Beatrice and Celia had immediately looked anxious. If Gifford had still been alive, and there, she too would have looked anxious. “Leaving that old woman out there!” as Celia had said so often of late.
And they had promised Gifford, hadn’t they, that they would take care of it? Mona remembered that. Gifford had been in one of her hopeless states of worry about relatives far and wide, and Celia had said, “We’ll drive out and check on her.”
“Yes, sir, Mr. Curry, it all happened, and I took Granny home with me, and don’t you know that the sleeping porch upstairs was just exactly the way we’d left it? Why, after thirteen years, the radio was still there, and the mosquito netting and the ice chest.”
“In the swamps?” Mona had demanded. “Wait a minute.”
“That’s right, honey, that’s exactly right.”
“It’s true,” Beatrice had confessed dismally. “Of course, we got them fresh linen, new things. We wanted to put them in a hotel or a house or …”
“Well, naturally,” said Celia. “I’m afraid this story almost made the papers. Darling, is your granny alone out there right now?”

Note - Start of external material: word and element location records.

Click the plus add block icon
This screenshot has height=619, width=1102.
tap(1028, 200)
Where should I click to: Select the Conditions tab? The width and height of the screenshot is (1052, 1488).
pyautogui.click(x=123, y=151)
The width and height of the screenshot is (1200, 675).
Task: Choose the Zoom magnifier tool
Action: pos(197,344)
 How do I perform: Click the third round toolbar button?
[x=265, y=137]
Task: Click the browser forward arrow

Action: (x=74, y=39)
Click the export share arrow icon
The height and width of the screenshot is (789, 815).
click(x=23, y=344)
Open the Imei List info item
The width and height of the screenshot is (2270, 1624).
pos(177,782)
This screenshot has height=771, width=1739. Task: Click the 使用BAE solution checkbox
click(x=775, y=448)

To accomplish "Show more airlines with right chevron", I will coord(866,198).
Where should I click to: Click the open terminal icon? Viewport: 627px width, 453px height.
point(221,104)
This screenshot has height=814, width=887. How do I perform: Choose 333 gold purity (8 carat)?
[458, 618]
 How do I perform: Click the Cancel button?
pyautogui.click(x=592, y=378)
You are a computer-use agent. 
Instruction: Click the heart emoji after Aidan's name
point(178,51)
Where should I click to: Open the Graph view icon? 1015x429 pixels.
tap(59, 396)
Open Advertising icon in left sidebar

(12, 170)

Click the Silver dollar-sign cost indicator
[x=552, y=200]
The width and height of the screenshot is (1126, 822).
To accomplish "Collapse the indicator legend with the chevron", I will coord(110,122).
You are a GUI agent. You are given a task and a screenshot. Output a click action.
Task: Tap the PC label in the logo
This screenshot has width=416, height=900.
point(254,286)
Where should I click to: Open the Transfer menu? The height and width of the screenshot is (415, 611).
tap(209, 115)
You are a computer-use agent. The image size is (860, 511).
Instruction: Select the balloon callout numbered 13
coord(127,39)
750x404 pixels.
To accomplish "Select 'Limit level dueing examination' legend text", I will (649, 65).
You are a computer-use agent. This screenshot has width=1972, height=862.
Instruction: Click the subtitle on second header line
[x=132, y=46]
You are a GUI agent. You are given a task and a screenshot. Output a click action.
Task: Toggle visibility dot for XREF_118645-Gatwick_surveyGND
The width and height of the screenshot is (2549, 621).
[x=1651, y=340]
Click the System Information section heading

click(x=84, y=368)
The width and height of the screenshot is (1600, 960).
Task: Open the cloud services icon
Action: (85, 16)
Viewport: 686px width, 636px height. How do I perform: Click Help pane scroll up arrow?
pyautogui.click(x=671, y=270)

“No, ma’am, she’s with Benjy. Benjy’s from the trappers live out that way-real crazy people, you know??? The kind that live in those shacks all made out of pieces of tin, and windows from salvage and even cardboard? I pay him below minimum wage to watch Granny and to cover the phones, but I don’t take out any deductions.”
“So what?” said Mona. “He’s an independent contractor.”
“You sure are smart,” said Mary Jane. “Don’t you think I know that? I was actually biting my lip on another little tidbit right at that point, you know??? That Benjy, bless his heart, has already discovered how to make some easy money in the French Quarter down here, you know?? Peddling nothing but what God give him.”
“Oh my Lord,” said Celia.
Michael laughed. “How old is Benjy?” he asked.
“Twelve years old this September,” said Mary Jane. “He’s all right. His big dream is to be a drug dealer in New York, and my big dream for him is to go to Tulane and become a medical doctor.”
“But what do you mean, cover the phones?” asked Mona. “How many phones have you got? What are you actually doing down there?”
“Well, I had to spring for some money for the phones, that was an absolute necessity, and I’ve been calling my broker, naturally enough. Who else? And then there’s another line that Granny can talk on to my mother, you know, my mother is never getting out of that hospital in Mexico.”
“What hospital in Mexico?” asked Bea, utterly aghast. “Mary Jane, you told me two weeks ago how your mother died in California.”
“I was trying to be polite, you know, save everybody the grief and the trouble.”
“But what about the funeral?” Michael had asked, drawing close enough most likely to sneak a look down Mary Jane’s tightly laced junk polyester blouse. “The old lady. Who did they bury?”
“Darlin’, that’s the worst part of it. Nobody ever found out!” said Mary Jane. “Don’t worry about my mother, Aunt Bea, she thinks she’s on the astral plane already. She might be on the astral plane for all I know. Besides, her kidneys are shot.”
“Now, that’s not exactly true about the woman in the grave,” said Celia. “They believe it was …”
“Believe?” asked Michael.
Maybe big breasts are markers of power, Mona had thought as she watched the girl bend nearly double and laugh and laugh as she pointed at Michael.
“Look, that’s all very sad about the woman in the wrong grave,” said Beatrice. “But, Mary Jane, you have to tell me how to reach your mother!”